The banks don't have to foreclose. They can rework the loan. Not now, if the city is going to buy the property, then the homeowners will be out. It seems like it would make more sense if the city helped the homeowners BEFORE foreclosure. This would prevent the houses from being empty, instead of just shuffling people around.

Waste of our Tax Dollars

So let me get this right... I do all the right things, keep my credit clean, scrimp and save to afford a reasonable down payment, pick a home that I can afford within my means, and throw every extra penny into the principal to pay off the loan early. My neighbor, who has purchased a home much bigger than mine, blew his savings on plasma screen TV's, new SUV and vacations to the Caribbean, is now in default, but not to worry! Uncle Sugar will dive in, restructure his loan, use my tax dollars to write off his additional principle, and he is rewarded for his actions. I say, let the market adjust. A fool and his money are soon parted. We dont need the government rushing in and making this even worse (as the Feds are painfully prone to do every time they intervene). Privatize profits and socialize losses? No thanks.

Propin' up the prices while the house of cards falls

The gov't programs hurt the people that need them. Instead of the prices of housing coming down to where the lower income can buy a house and pay it off in a reasonable amount of time, these gov't groups come up with special loans that allow the lower income to pay for 30 years (which is a higher price). If the gov't program wasn't there, the prices would probably drop because the loans are there to make the deals happen at higher prices. Then the lower income could buy them at a lower price and pay them off quicker. But that doesn't bode well in having a nation of people shackled to 30 year loans on houses. While we're at it, eliminate the mortgage interest tax deduction, or make all interest tax deductable. One or the other.

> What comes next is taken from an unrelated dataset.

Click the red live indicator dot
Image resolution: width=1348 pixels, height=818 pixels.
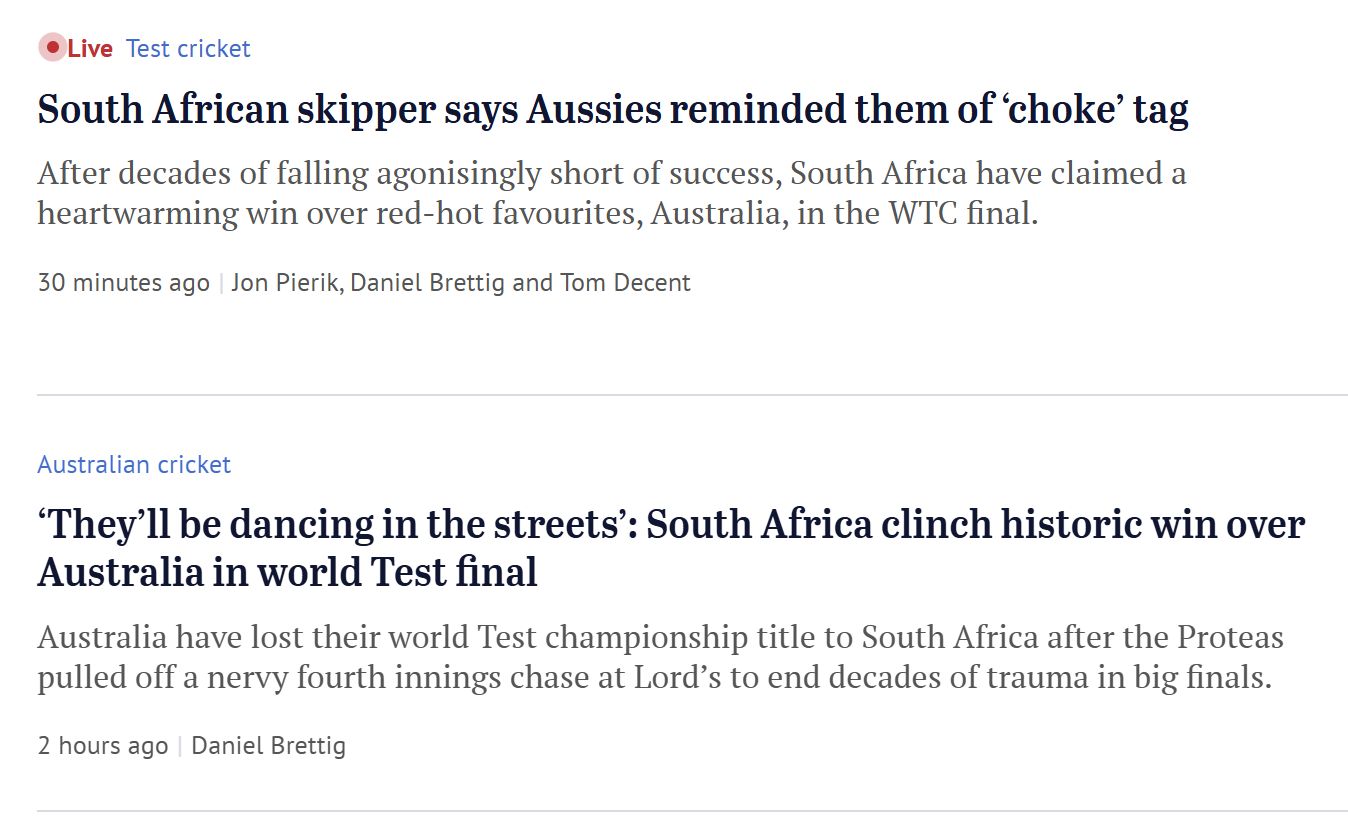[52, 47]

Would be nice if it didn't affect us

I'm in the same state of mind as the last poster. But, unfortunately, I realize how this affects the rest of us that mind our finances and ask questions before signing anything. I'll say this, though, as I come across these morons on the street I'll be sure to make them feel lower than a pregnant ant and won't cut them ANY slack if I'm in a position to do so.

Boooo!

Hey, why doesn't the gov't stop taking *MY* tax money and giving it away? Let the banks and their investors take the loss on the BAD LOANS that THEY MADE instead of buying the garbage at above market prices using taxpayer money. Let the banks sell the stuff AT MARKET RATE to the next generation of people? Let those people buy them AT LOW PRICES instead of lipsticking up the things to make them look pretty, and marking them up really high? The gov't interference in the housing market helps to cause the issues. Most items decline in value as they are used, houses should be the same.

Intriguing..

that Northern Virginia is receiving more money (than other areas with older properties) to renovate practically new houses that originally sold for 450 thousand plus.